■ **WHAT IS EXPECTED**
Please give an exact transcription of the records shown below.

■ **RECORDS FOR THIS EXERCISE**
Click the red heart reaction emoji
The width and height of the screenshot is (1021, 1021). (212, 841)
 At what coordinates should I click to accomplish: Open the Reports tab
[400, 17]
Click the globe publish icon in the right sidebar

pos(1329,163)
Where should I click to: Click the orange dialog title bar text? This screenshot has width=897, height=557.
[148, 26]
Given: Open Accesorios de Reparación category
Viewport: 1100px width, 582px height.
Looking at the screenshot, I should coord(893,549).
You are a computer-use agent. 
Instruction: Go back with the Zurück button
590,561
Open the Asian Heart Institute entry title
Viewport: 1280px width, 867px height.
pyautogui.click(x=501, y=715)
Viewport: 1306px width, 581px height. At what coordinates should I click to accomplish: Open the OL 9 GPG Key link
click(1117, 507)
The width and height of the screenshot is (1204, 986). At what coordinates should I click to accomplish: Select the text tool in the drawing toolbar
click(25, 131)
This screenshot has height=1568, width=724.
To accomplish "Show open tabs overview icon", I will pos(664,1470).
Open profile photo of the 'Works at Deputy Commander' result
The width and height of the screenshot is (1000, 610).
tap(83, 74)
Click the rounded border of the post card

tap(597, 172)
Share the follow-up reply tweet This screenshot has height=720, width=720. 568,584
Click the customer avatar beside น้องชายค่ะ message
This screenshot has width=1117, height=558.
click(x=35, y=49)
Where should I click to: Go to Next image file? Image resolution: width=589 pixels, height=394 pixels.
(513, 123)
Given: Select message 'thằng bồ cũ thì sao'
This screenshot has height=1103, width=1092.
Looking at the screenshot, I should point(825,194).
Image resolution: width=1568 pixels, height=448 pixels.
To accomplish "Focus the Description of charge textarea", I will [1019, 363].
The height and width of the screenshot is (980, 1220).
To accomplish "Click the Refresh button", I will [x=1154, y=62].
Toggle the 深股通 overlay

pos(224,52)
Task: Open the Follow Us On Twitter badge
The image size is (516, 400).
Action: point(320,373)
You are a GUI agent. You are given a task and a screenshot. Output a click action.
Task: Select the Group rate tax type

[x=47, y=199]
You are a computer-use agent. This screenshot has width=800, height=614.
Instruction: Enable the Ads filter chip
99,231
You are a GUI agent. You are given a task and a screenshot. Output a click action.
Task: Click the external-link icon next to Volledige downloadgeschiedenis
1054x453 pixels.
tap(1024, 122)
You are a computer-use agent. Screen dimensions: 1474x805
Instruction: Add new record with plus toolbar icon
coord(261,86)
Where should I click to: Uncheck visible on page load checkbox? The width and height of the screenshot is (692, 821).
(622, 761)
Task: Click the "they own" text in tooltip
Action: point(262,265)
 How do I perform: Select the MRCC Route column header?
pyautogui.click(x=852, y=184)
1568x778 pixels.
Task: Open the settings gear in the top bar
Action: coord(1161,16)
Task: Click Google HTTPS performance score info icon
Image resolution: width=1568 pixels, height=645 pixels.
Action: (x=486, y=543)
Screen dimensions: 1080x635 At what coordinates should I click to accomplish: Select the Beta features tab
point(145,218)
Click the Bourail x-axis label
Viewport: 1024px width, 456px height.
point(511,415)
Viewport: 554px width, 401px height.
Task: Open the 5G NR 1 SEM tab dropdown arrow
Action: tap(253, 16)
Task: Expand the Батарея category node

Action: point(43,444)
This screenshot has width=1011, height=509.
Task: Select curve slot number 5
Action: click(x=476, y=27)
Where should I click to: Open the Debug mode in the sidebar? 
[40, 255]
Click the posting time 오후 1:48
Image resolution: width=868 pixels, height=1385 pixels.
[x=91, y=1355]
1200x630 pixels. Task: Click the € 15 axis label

■ **EXPECTED ANSWER**
Click the red heart reaction emoji
The width and height of the screenshot is (1021, 1021). (212, 841)
 At what coordinates should I click to accomplish: Open the Reports tab
[400, 17]
Click the globe publish icon in the right sidebar

pos(1329,163)
Where should I click to: Click the orange dialog title bar text? This screenshot has width=897, height=557.
[148, 26]
Given: Open Accesorios de Reparación category
Viewport: 1100px width, 582px height.
Looking at the screenshot, I should coord(893,549).
You are a computer-use agent. 
Instruction: Go back with the Zurück button
590,561
Open the Asian Heart Institute entry title
Viewport: 1280px width, 867px height.
pyautogui.click(x=501, y=715)
Viewport: 1306px width, 581px height. At what coordinates should I click to accomplish: Open the OL 9 GPG Key link
click(1117, 507)
The width and height of the screenshot is (1204, 986). At what coordinates should I click to accomplish: Select the text tool in the drawing toolbar
click(25, 131)
This screenshot has height=1568, width=724.
To accomplish "Show open tabs overview icon", I will pos(664,1470).
Open profile photo of the 'Works at Deputy Commander' result
The width and height of the screenshot is (1000, 610).
tap(83, 74)
Click the rounded border of the post card

tap(597, 172)
Share the follow-up reply tweet This screenshot has height=720, width=720. 568,584
Click the customer avatar beside น้องชายค่ะ message
This screenshot has width=1117, height=558.
click(x=35, y=49)
Where should I click to: Go to Next image file? Image resolution: width=589 pixels, height=394 pixels.
(513, 123)
Given: Select message 'thằng bồ cũ thì sao'
This screenshot has height=1103, width=1092.
Looking at the screenshot, I should point(825,194).
Image resolution: width=1568 pixels, height=448 pixels.
To accomplish "Focus the Description of charge textarea", I will [1019, 363].
The height and width of the screenshot is (980, 1220).
To accomplish "Click the Refresh button", I will [x=1154, y=62].
Toggle the 深股通 overlay

pos(224,52)
Task: Open the Follow Us On Twitter badge
The image size is (516, 400).
Action: point(320,373)
You are a GUI agent. You are given a task and a screenshot. Output a click action.
Task: Select the Group rate tax type

[x=47, y=199]
You are a computer-use agent. This screenshot has width=800, height=614.
Instruction: Enable the Ads filter chip
99,231
You are a GUI agent. You are given a task and a screenshot. Output a click action.
Task: Click the external-link icon next to Volledige downloadgeschiedenis
1054x453 pixels.
tap(1024, 122)
You are a computer-use agent. Screen dimensions: 1474x805
Instruction: Add new record with plus toolbar icon
coord(261,86)
Where should I click to: Uncheck visible on page load checkbox? The width and height of the screenshot is (692, 821).
(622, 761)
Task: Click the "they own" text in tooltip
Action: point(262,265)
 How do I perform: Select the MRCC Route column header?
pyautogui.click(x=852, y=184)
1568x778 pixels.
Task: Open the settings gear in the top bar
Action: coord(1161,16)
Task: Click Google HTTPS performance score info icon
Image resolution: width=1568 pixels, height=645 pixels.
Action: (x=486, y=543)
Screen dimensions: 1080x635 At what coordinates should I click to accomplish: Select the Beta features tab
point(145,218)
Click the Bourail x-axis label
Viewport: 1024px width, 456px height.
point(511,415)
Viewport: 554px width, 401px height.
Task: Open the 5G NR 1 SEM tab dropdown arrow
Action: tap(253, 16)
Task: Expand the Батарея category node

Action: point(43,444)
This screenshot has width=1011, height=509.
Task: Select curve slot number 5
Action: click(x=476, y=27)
Where should I click to: Open the Debug mode in the sidebar? 
[40, 255]
Click the posting time 오후 1:48
Image resolution: width=868 pixels, height=1385 pixels.
[x=91, y=1355]
1200x630 pixels. Task: Click the € 15 axis label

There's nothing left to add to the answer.